- [Task to carry out]:
Copy out, word for word, the portion of the Modin forum thread below that opens with "Current situation with" and closes with "data_csv = pd.read_csv('./data.csv', engine='pyarrow')".

Hi @azhuvath! Could you provide modin, pandas and pyarrow versions?
Current situation with unsupported read_csv
parameters with pyarrow: https://github.com/pandas-dev/pandas/issues/38872. Upstream pandas does not support nrows
parameter.
I found an issue in Modin.
The pandas.read_csv method supports ‘c’, ‘python’, ‘pyarrow’ engines. It looks like modin is not supported when using 'pyarrow' engine.
Intel(R) Extension for Scikit-learn enabled (https://github.com/intel/scikit-learn-intelex) 2024-06-18 05:01:34,908 INFO worker.py:1753 -- Started a local Ray instance. Traceback (most recent call last): File "/home/ad/anomaly_detection.py", line 41, in
model_fitting()
File "/home/ad/anomaly_detection.py", line 37, in model_fitting
raise e
File "/home/ad/anomaly_detection.py", line 14, in model_fitting
data_csv = pd.read_csv('./data.csv', engine='pyarrow')
File "/home/ad/analytics_env/lib/python3.10/site-packages/modin/utils.py", line 511, in wrapped
return func( params.args, params.kwargs)
File "/home/ad/analytics_env/lib/python3.10/site-packages/modin/logging/logger_decorator.py", line 125, in run_and_log
return obj(*args, kwargs)
File "/home/ad/analytics_env/lib/python3.10/site-packages/modin/pandas/io.py", line 227, in read_csv
return _read(kwargs)
File "/home/ad/analytics_env/lib/python3.10/site-packages/modin/pandas/io.py", line 117, in _read
pd_obj = FactoryDispatcher.read_csv(kwargs)
File "/home/ad/analytics_env/lib/python3.10/site-packages/modin/core/execution/dispatching/factories/dispatcher.py", line 207, in read_csv
return cls.get_factory()._read_csv(kwargs)
File "/home/ad/analytics_env/lib/python3.10/site-packages/modin/core/execution/dispatching/factories/factories.py", line 268, in _read_csv
return cls.io_cls.read_csv(*kwargs)
File "/home/ad/analytics_env/lib/python3.10/site-packages/modin/logging/logger_decorator.py", line 125, in run_and_log
return obj(args, kwargs)

- [Extracted data]:

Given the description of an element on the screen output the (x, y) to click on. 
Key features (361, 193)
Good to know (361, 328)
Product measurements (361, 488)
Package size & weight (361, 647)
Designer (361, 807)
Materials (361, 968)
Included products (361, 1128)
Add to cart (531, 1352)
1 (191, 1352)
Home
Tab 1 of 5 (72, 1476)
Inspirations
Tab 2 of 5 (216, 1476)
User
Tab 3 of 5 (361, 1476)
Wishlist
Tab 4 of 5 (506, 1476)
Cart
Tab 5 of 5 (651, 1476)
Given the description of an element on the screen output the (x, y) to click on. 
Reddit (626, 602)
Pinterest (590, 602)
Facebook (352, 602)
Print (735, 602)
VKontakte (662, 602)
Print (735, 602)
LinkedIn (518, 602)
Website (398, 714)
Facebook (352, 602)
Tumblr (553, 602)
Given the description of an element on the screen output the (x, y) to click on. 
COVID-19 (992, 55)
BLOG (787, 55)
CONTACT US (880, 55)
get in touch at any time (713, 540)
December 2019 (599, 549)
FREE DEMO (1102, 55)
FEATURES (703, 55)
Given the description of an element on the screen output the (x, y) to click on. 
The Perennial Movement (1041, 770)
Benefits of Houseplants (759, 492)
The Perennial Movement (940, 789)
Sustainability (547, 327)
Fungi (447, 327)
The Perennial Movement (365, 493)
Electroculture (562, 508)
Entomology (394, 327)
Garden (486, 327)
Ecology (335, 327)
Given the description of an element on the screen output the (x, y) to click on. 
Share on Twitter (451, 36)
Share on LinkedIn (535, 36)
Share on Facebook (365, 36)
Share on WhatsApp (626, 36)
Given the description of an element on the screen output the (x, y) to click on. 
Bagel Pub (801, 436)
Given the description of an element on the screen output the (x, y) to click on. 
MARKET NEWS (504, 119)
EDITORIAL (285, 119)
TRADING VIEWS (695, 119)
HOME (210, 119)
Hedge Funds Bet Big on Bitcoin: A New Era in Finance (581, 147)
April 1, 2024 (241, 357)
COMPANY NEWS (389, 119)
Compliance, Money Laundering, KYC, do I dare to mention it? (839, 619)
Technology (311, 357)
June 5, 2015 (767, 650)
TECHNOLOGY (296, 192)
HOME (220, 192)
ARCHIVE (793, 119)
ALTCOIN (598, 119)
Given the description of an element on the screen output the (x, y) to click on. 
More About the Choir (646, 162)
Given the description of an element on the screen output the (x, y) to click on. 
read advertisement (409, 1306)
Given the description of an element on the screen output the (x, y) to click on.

- [Exercise answer]:
Current situation with unsupported read_csv
parameters with pyarrow: https://github.com/pandas-dev/pandas/issues/38872. Upstream pandas does not support nrows
parameter.
I found an issue in Modin.
The pandas.read_csv method supports ‘c’, ‘python’, ‘pyarrow’ engines. It looks like modin is not supported when using 'pyarrow' engine.
Intel(R) Extension for Scikit-learn enabled (https://github.com/intel/scikit-learn-intelex) 2024-06-18 05:01:34,908 INFO worker.py:1753 -- Started a local Ray instance. Traceback (most recent call last): File "/home/ad/anomaly_detection.py", line 41, in
model_fitting()
File "/home/ad/anomaly_detection.py", line 37, in model_fitting
raise e
File "/home/ad/anomaly_detection.py", line 14, in model_fitting
data_csv = pd.read_csv('./data.csv', engine='pyarrow')